Assess long-term effectiveness/safety of lemborexant (LEM), a dual orexin receptor antagonist in development for insomnia disorder.

In SUNRISE-2 (NCT02952820; E2006-G000-303), LEM demonstrated significant benefit versus placebo on patient-reported (subjective) sleep onset and maintenance over 6 months (M6). Here we report long-term (12 months) LEM effectiveness and safety.

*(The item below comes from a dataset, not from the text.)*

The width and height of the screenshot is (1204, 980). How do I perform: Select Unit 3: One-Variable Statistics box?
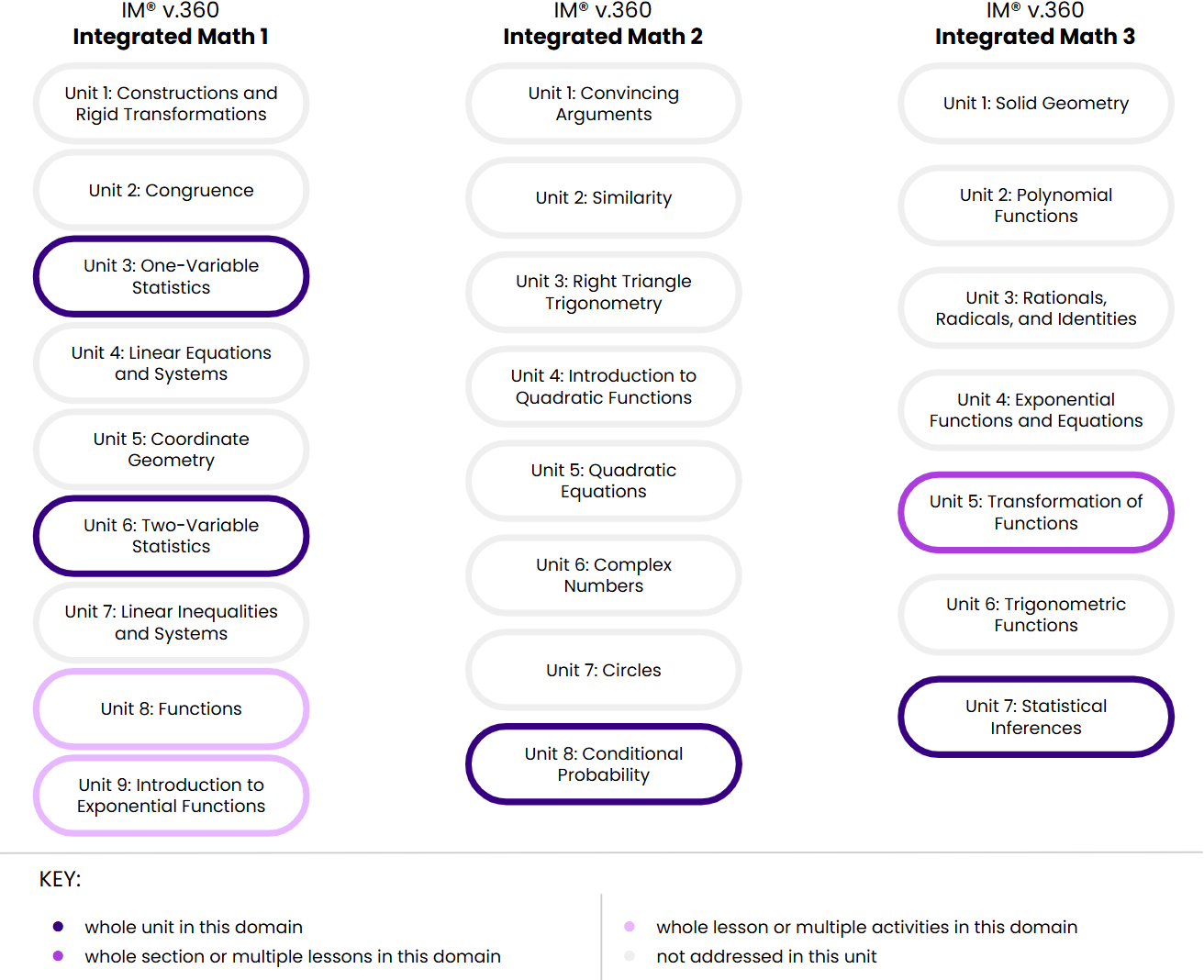pyautogui.click(x=172, y=276)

SUNRISE-2 was a randomized, double-blind, placebo-controlled (first 6 months [Period 1]), 12-month global phase 3 study in adults age ≥18y with insomnia disorder. Period 1: subjects randomized to placebo or LEM (5mg, [LEM5]; 10mg, [LEM10]). Period 2: placebo subjects rerandomized to LEM5 or LEM10 (results not reported here); LEM subjects continued their assigned dose. Changes from baseline were assessed from sleep diary data. P-values at M6 were based on mixed-effect repeated measurement analysis evaluating least squares mean treatment differences for placebo versus LEM.

The Full Analysis Set comprised 949 subjects (Period 1: Placebo, n=318; LEM5, n=316; LEM10, n=315). At the end of Period 1/M6, 251 and 226 subjects continued LEM5 and LEM10, respectively. Median subjective sleep onset latency (min) was significantly reduced with LEM5 (−21.8) and LEM10 (−28.2) versus placebo (−11.4; both P<0.0001) at M6; reductions persisted at Month 12 (M12; LEM5, −25.7; LEM10, −32.9). Mean (SD) increases in subjective sleep efficiency (%) were significantly greater with LEM5 (15.3 [14.6]) and LEM10 (15.6 [15.6]) versus placebo (10.4 [13.8]; both P≤0.0001) at M6; increases persisted at M12 (LEM5, 15.8 [14.3]; LEM10, 17.6 [15.9]). Mean (SD) decreases in subjective wake after sleep onset (min) were significantly greater with LEM5 (−51.5 [67.3]) and LEM10 (−48.1 [68.6]) versus placebo (−32.1 [55.3], both P<0.05) at M6; decreases persisted at M12 (LEM5, −53.4 [61.5]; LEM10, −56.8 [70.6]). Most treatment-emergent adverse events were mild/moderate. No deaths occurred.

LEM was well tolerated and effective over 12 months, supporting LEM as a potential long-term treatment option for insomnia disorder.